From: Stuart Summers <stuart.summers@intel.com>
Cc: intel-xe@lists.freedesktop.org, matthew.brost@intel.com,
Stuart Summers <stuart.summers@intel.com>
Subject: [PATCH 6/6] drm/xe: Clean up GuC software state after a wedge
Date: Tue, 14 Oct 2025 18:09:27 +0000 [thread overview]
Message-ID: <20251014180927.105077-7-stuart.summers@intel.com> (raw)
In-Reply-To: <20251014180927.105077-1-stuart.summers@intel.com>
Comments also added to the code, but in the event of
a wedge or a hardware failure while communication with
GuC is outstanding (e.g. during a schedule disable or
context deregistration), the driver doesn't automatically
reset the software state as it would in a typical GT reset
since we are trying to save the state for debug. However
once the user unbinds the driver we still need to go through
and clean everything up for these exec queues so we don't
leak memory on the DRM side (e.g. LRC or LRC BO).

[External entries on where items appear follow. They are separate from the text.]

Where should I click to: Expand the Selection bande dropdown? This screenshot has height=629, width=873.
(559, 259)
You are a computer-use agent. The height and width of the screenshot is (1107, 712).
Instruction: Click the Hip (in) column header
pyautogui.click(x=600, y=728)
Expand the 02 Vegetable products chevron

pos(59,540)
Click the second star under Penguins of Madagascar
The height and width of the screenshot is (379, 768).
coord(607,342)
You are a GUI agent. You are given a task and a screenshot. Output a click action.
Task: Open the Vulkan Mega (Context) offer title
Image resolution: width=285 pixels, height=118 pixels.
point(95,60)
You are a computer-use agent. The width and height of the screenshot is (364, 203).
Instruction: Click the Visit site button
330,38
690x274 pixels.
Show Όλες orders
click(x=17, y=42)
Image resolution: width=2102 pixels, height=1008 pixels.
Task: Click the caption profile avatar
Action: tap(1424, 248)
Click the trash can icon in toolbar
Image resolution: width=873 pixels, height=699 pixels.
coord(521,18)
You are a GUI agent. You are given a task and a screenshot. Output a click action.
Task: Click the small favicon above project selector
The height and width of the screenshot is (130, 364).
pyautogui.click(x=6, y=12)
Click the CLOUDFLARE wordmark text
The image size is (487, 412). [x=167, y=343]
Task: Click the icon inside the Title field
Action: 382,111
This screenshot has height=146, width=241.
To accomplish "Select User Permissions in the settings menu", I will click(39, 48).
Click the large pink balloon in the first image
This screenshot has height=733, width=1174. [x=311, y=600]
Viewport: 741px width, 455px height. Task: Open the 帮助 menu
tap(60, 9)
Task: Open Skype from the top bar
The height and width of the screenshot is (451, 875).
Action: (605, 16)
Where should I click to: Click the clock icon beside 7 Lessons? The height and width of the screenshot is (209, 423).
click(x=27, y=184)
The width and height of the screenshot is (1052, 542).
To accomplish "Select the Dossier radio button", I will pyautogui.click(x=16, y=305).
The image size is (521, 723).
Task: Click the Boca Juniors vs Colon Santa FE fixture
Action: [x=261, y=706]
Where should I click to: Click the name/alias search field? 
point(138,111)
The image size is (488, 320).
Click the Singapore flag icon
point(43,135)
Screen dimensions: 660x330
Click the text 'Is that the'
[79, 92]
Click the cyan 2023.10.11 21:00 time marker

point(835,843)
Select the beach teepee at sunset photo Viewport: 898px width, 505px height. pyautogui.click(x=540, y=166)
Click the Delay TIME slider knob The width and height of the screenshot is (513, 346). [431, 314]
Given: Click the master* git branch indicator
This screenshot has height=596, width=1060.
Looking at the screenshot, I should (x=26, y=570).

Add a kick start to the DRM scheduler to handle any outstanding
messages on hold during the wedge and go through the GuC stop
flow to simulate that reset on teardown.
Signed-off-by: Stuart Summers <stuart.summers@intel.com>
---
drivers/gpu/drm/xe/xe_guc_submit.c | 15 +++++++++++++++
1 file changed, 15 insertions(+)
diff --git a/drivers/gpu/drm/xe/xe_guc_submit.c b/drivers/gpu/drm/xe/xe_guc_submit.c
index 5ec1e4a83d68..0bbae336c722 100644
--- a/drivers/gpu/drm/xe/xe_guc_submit.c
+++ b/drivers/gpu/drm/xe/xe_guc_submit.c
@@ -276,6 +276,14 @@ static void guc_submit_fini(struct drm_device *drm, void *arg)
struct xe_gt *gt = guc_to_gt(guc);
int ret;
+ /*
+ * If GuC stopped responding during deregistration
+ * some queues can be left in a bad state. Ensure
+ * these are all cleaned up by going through the
+ * GuC software reset flow.
+ */
+ xe_guc_stop(guc);
+
ret = wait_event_timeout(guc->submission_state.fini_wq,
xa_empty(&guc->submission_state.exec_queue_lookup),
HZ * 5);
@@ -295,6 +303,13 @@ static void guc_submit_wedged_fini(void *arg)
mutex_lock(&guc->submission_state.lock);
xa_for_each(&guc->submission_state.exec_queue_lookup, index, q) {
+ /*
+ * Kick start the scheduler since some messages
+ * might have been added while the scheduler was
+ * stopped during a wedge event.
+ */
+ xe_sched_submission_start(&q->guc->sched);
+
if (exec_queue_wedged(q)) {
mutex_unlock(&guc->submission_state.lock);
xe_exec_queue_put(q);
--
2.34.1
next prev parent reply other threads:[~2025-10-14 18:09 UTC|newest]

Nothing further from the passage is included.